Ad Hong Kong, nonostante le botte, non si ferma la protesta pacifica dei manifestanti. Oggi all’alba, la Polizia ha cacciato i giovani che bloccavano un tunnel vicino alla sede del governo ed effettuato 45 arresti. Un video diffuso online mostra un gruppo di agenti che trascinano un manifestante ammanettato dietro un angolo e cominciano a picchiarlo. L’uomo è stato identificato come Ken Tsang, membro del Partito Civico, uno dei partiti democratici del territorio, nonché membro del comitato di 1.200 persone che elegge attualmente il capo del governo locale. Le autorità hanno promesso un’indagine, ma il sito della BBC è stato oscurato in Cina poche ore dopo che l’emittente inglese aveva diffuso il video. Da Pechino arrivano anche dure parole nei confronti del presidente taiwanese Ma Ying-jeuo che, commentando i recenti avvenimenti sull’Isola, aveva invitato la Cina “ad aprirsi alla Democrazia”. “La parte taiwanese non dovrebbe fare commenti irresponsabili” ha affermato Fan Liqing, portavoce dell’Ufficio per gli Affari Taiwanesi di Pechino durante una conferenza stampa.

Oggi si è anche svolto un vertice tra il presidente statunitense, Barack Obama, ed i principali leader europei, per fare il punto su ISIS ed Ebola. In Video Conference hanno partecipato il premier britannico Cameron, quello italiano Renzi, il presidente francese Hollande e la cancelliera tedesca Merkel. La priorità di Obama, espressa anche agli altri leader, rimane quella di riuscire a compattare gli alleati, e pressarli al fine di intensificare la partecipazione internazionale nei raid contro lo Stato Islamico.

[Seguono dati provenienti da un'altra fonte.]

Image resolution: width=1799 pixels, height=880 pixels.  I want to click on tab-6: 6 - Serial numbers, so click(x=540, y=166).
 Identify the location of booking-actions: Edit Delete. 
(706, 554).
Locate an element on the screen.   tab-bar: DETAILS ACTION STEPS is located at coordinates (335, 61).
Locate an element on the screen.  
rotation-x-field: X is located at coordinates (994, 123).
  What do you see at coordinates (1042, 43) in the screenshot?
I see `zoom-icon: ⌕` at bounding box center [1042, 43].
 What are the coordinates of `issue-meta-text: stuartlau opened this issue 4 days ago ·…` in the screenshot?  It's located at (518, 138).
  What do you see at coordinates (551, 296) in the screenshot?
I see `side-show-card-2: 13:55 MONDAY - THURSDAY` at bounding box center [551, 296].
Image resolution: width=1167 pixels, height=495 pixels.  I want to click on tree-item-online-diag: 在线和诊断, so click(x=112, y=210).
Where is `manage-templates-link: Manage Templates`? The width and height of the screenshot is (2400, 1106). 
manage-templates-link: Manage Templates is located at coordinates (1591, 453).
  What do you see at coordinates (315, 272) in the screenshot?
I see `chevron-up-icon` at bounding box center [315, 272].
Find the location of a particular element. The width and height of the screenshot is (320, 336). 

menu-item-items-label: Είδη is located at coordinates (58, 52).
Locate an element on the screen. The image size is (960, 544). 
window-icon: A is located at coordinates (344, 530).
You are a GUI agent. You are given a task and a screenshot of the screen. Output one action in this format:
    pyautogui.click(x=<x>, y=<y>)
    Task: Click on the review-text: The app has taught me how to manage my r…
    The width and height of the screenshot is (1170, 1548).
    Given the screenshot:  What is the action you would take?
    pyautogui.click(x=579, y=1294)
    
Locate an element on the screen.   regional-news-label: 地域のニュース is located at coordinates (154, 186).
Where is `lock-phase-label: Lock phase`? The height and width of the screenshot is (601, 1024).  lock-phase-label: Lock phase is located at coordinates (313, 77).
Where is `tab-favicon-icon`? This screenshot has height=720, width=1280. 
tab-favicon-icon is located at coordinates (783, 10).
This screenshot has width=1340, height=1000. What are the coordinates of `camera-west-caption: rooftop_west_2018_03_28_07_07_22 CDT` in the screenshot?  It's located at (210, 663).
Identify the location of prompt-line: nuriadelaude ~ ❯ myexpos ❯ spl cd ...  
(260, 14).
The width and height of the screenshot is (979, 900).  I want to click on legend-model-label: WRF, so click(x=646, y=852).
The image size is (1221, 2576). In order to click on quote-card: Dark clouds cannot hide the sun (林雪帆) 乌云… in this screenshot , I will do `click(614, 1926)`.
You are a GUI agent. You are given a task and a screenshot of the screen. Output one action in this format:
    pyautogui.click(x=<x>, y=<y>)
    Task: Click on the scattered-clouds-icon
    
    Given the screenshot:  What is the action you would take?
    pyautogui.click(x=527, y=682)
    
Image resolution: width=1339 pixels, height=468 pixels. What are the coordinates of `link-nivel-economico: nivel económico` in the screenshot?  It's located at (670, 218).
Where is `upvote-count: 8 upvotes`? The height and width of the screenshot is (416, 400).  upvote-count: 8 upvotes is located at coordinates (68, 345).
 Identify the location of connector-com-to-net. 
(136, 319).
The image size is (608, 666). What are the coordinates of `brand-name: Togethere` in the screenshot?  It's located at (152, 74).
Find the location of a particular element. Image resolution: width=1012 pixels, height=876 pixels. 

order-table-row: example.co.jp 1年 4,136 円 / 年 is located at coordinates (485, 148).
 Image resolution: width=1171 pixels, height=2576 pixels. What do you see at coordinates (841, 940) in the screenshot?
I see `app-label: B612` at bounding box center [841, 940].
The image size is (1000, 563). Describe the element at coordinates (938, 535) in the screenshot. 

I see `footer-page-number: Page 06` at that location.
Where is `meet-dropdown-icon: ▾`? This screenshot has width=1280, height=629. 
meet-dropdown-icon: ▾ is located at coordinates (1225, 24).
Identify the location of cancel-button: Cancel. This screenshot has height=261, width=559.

Il ‘New York Times’, intanto, pubblica una inchiesta in cui accusa il Pentagono di aver occultato dal 2004 al 2011 la presenza in Iraq dei resti di almeno 5000 armi chimiche dell’arsenale di Saddam Hussein, che hanno provocato gravi ferite ad almeno sei soldati. Ora la paura è che parti di quell’arsenale, di cui si sono perse le tracce, possa essere finito in mano ai miliziani dell’Is o di al-Qeda, che potrebbero utilizzarli per scopi terroristici. D’altronde, l’offensiva jihadista prosegue a tutto campo in Siria ed Iraq senza seri problemi. Nelle ultime ore, i miliziani di Baghdadi, hanno circondato Ameriya, 40 chilometri a ovest di Baghdad, ultimo bastione prima delle difese cittadine di Baghdad, e fondamentale per mantenere gli scontri al di fuori della capitale irachena così come le milizie sciite.

Anche in Maghreb è allerta massima terrorismo. In Tunisia, la Polizia ha smantellato una rete finanziaria e mediatica jihadista organizzata nel Paese. Nei giorni scorsi, le forze di sicurezza tunisine hanno arrestato sedici persone accusate di fare parte della rete di fiancheggiatori, nella raccolta di risorse economiche e nel proselitismo mediatico, di due delle formazioni terroristiche islamiche più pericolose che operano sul territorio tunisino, ossia Ansar al Sharia (omonima di quella libica) e la brigata Okba Ibn Nafe. Tra gli arrestati c’è anche Fatma Zouaghi, giovanissima integralista islamica, accusata di avere partecipato attivamente all’organizzazione di un attentato ad una personalità politica tunisina, sventato comunque dalla polizia.

A Bengasi, il Libia, almeno 12 persone sono morte negli scontri tra militari e le forze islamiste che controllano la capitale della Cirenaica. Colpi di arma da fuoco si sono uditi sin dalle prime ore del mattino in vari quartieri, con la situazione nella città che rimane caotica e poco chiara. Poco lontano, caccia militari filo-governativi libici hanno bombardato Derna, a ovest di Bengasi, dove la settimana scorsa un convoglio di pickup con la bandiera dell’ISIS aveva fatto una parata per le strade della città. Anche in Tripolitania si combatte. Sale a 50 morti e 120 feriti il numero delle vittime degli scontri in corso nella città di Kakla, sui monti al-Gharbi, a 150 chilometri a sud di Tripoli, tra le milizie di Misurata e quelle di Zintan.